Os registros nos prontuários não trazem possíveis reflexões sobre a escolha realizada pela família, pela internação do adolescente. Sabemos que o que está no prontuário não diz de tudo que se pensou ou fez em relação aos casos, entretanto, há uma preocupação do posicionamento do CAPS perante esta demanda. Sabemos que os atendimentos ofertados pelas comunidades e clínicas terapêuticas, são marcados pela Abstinência, por uma perspectiva manicomial e, muitas vezes, por diversas situações de violação de direitos. Podemos supor que eventuais reflexões a respeito da internação dos adolescentes nestes estabelecimentos não necessariamente estariam registradas nos

prontuários. Entretanto, o que chama atenção é que os procedimentos adotados nesses casos parecem desconsiderar essa complexa questão, chegando, em um dos casos, a simplesmente se encerrar o atendimento.

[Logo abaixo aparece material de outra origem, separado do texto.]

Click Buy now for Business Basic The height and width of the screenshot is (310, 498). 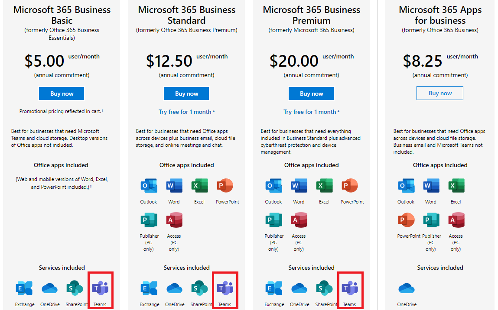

 Uso de droga e tentativa de suicídio. Esteve presente em um único acompanhamento realizado, o de um adolescente que iniciou o acompanhamento por demandas relativas ao uso de drogas e histórico de tentativa de suicídio. A família e o usuário não retornaram ao serviço para continuidade do acompanhamento e não há descrição de busca ativa realizada pela equipe do CAPS.

Observamos o desafio de construir espaços para problematizar esta demanda e construir ações que possibilitem o enfretamento desta problemática com continuidade.